ADIEU MONSIEUR HAFFMANN réalisé par Fred Cavayé, disponible en DVD et Blu-ray le 18 mai 2022 chez Orange Studio.

Acteurs : Daniel Auteuil, Gilles Lellouche, Sara Giraudeau, Nikolai Kinski, Mathilde Bisson, Anne Coesens, Jérôme Cachon, Guillaume Marquet…

Scénario : Fred Cavayé & Sarah Kaminsky, d’après la pièce de théâtre de Jean-Philippe Daguerre

Photographie : Denis Rouden

Musique : Christophe Julien

Durée : 1h55

Date de sortie initiale : 2022

LE FILM

Paris 1941. François Mercier est un homme ordinaire qui n’aspire qu’à fonder une famille avec la femme qu’il aime, Blanche. Il est aussi l’employé d’un joaillier talentueux, M. Haffmann. Mais face à l’occupation allemande, les deux hommes n’auront d’autre choix que de conclure un accord dont les conséquences, au fil des mois, bouleverseront le destin de nos trois personnages.

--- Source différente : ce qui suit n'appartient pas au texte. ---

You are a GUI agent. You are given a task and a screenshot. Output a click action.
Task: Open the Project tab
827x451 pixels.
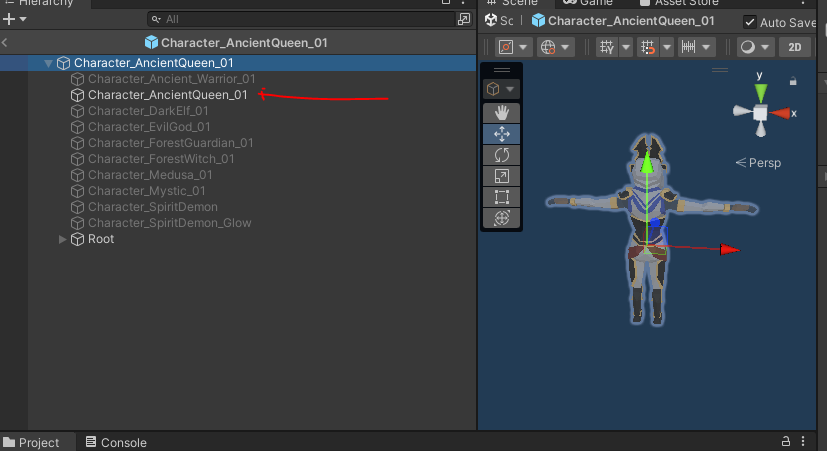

Pour elle (2008) et À bout portant (2010) font partie des plus grandes réussites du polar populaire français de ces quinze dernières années. Fred Cavayé a su d’emblée imposer une marque de fabrique, en proposant deux thrillers allant à fond la caisse pendant 1h30, sans temps mort, comme une véritable course contre-la-montre, en prenant modèle sur les films de genre américains. Après une participation au film à sketches Les Infidèles, son troisième long métrage Mea Culpa, qui réunissait les têtes d’affiches de ses précédents films, Vincent Lindon et Gilles Lellouche, a été une immense déception, tant critique que commerciale et s’est soldée par un échec retentissant. Fred Cavayé avait besoin de se refaire et a donc accepté Radin !, une oeuvre de commande. Chose faite, puisque Radin ! reste une des meilleures comédies avec Dany Boon, décidément toujours au top dans un film qu’il ne dirige pas, un très bon divertissement, qui avait attiré 3 millions de spectateurs au cinéma en 2016. Par la suite, le réalisateur signera un nouveau succès avec Le Jeu, remake de Perfetti sconosciuti de Paolo Genovese, comédie qui avait cartonné dans les salles italiennes et dont l’adaptation française allait connaître le même engouement. Remis sur les rails, Fred Cavayé revient une fois de plus en force avec Adieu Monsieur Haffmann, libre transposition de la pièce de théâtre du même nom de Jean-Philippe Daguerre, lauréate de quatre Molières en 2018, trois prix d’interprétation et le prix du meilleur spectacle du Théâtre Privé. Coécrit par le cinéaste et Sarah Kaminsky (Raid dingue, La Ch’tite famille, Break), ce drame psychologique en huis clos prend à la gorge du début à la fin, en traitant de façon originale de la collaboration des français sous l’Occupation. Magistralement interprété par le trio Daniel Auteuil, Gilles Lellouche, Sara Giraudeau, Adieu Monsieur Haffmann a rassemblé plus de 700.000 spectateurs à sa sortie dans les salles en janvier 2022.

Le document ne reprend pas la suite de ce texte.